Voilà l'époque dans laquelle nous vivons. Une époque de repli sur soi, d'égoïsme, d'affirmation identitaire lâche et paresseuse. Mais que ces élus prennent garde. Ils ne connaissent pas l'avenir, et ne savent pas la situation dans laquelle ils se trouveront, eux, demain, ni à plus forte raison leurs enfants. Ces gens insultent l'avenir, en insultant le Genre Humain. Et pendant ce temps là, pourtant loin d'être sans parole et sans volonté, les églises, les militants associatifs, les franc-maçons, les militants de gauche et certains (hélas de plus en plus rares) de droite, sont sans effet sur la marche du monde et la régression de leurs contemporains. Comme si une lame de fond d'égoïsme et de lâcheté emportait tout, anéantissait toutes les volontés, toutes les déterminations, toutes les certitudes.
Et bien non ! Cette lame de fond n'emportera pas ces quelques militants, élus et citoyens qui se dressent contre l'état des choses, contre la régression identitaire et sécuritaire de notre société et plus généralement de notre époque.

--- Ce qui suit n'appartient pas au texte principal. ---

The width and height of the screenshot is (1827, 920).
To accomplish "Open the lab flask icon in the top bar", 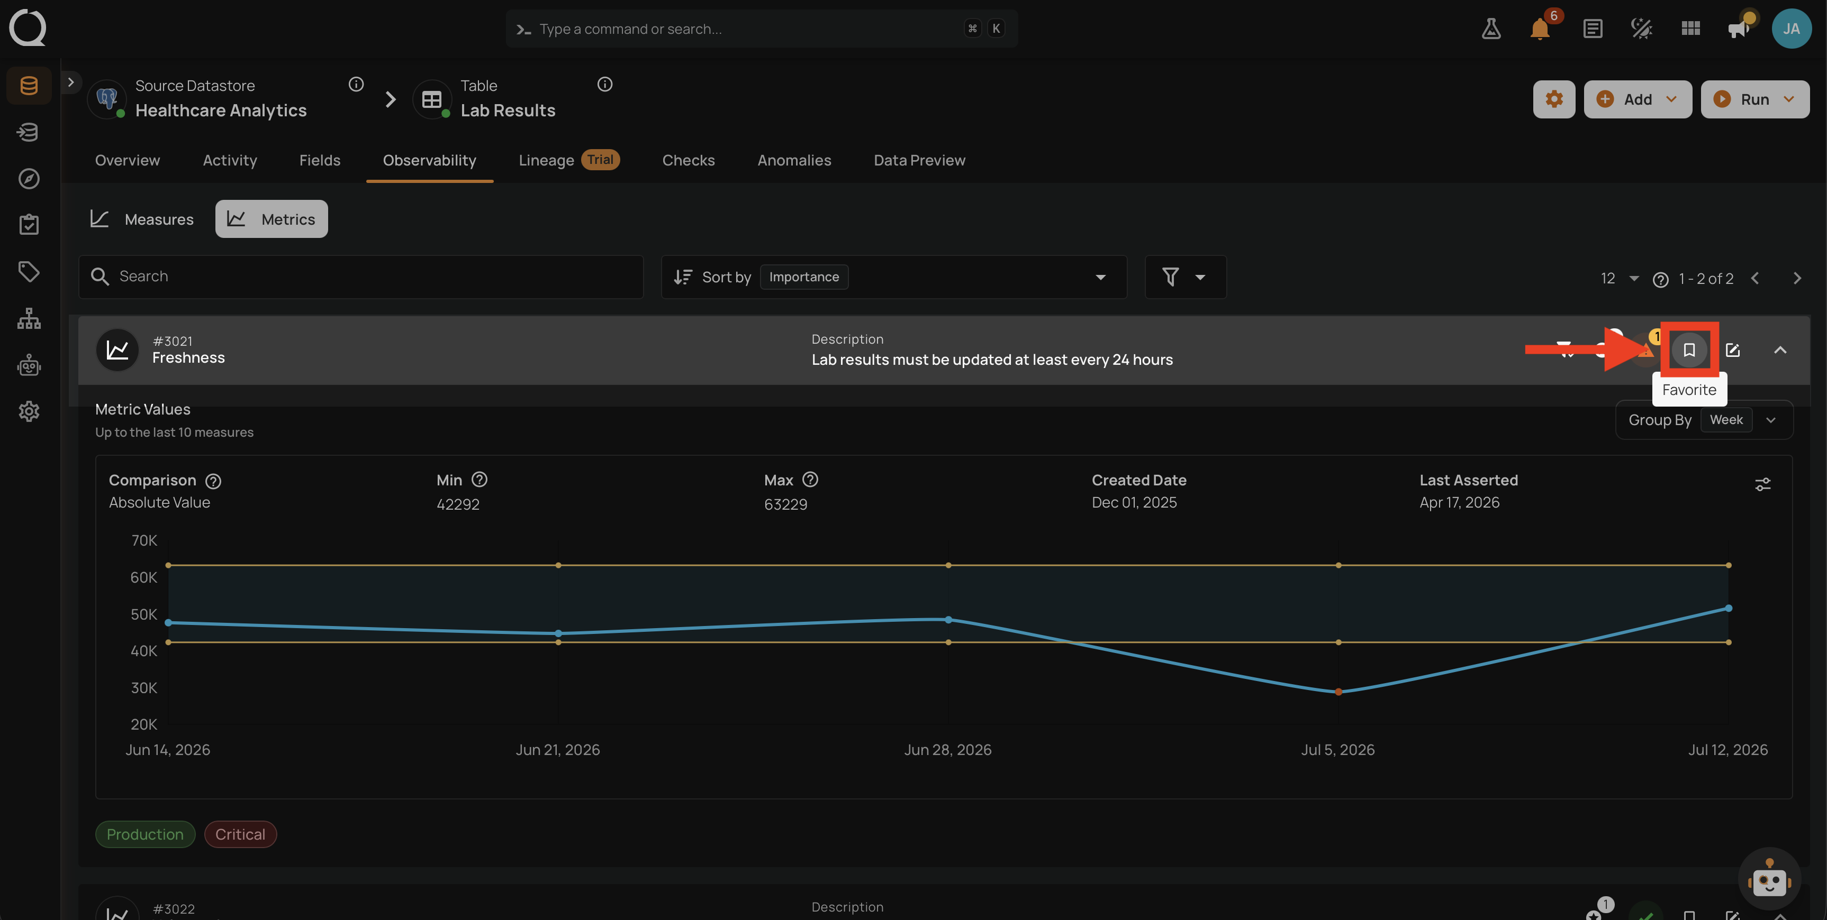I will pyautogui.click(x=1491, y=29).
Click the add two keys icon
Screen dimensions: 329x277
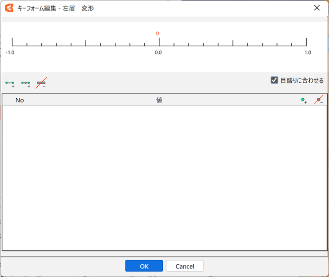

Minoritaires et sans pouvoir réel, ils réalisent tout de même l'essentiel : ils sauvent l'honneur de cette génération d'Hommes, dont il est de moins en moins douteux qu'elle est à l'aube d'un nouvel âge sombre de l'humanité, âge sombre qu'à eux et à eux seuls on ne pourra pas reprocher demain. Pour cela, ne serait-ce que pour cela, ils donnent foi en l'Homme, et méritent notre respect.Il y aura besoin d'eux, comme à chaque fois que l'humanité s'égare, pour reconstruire.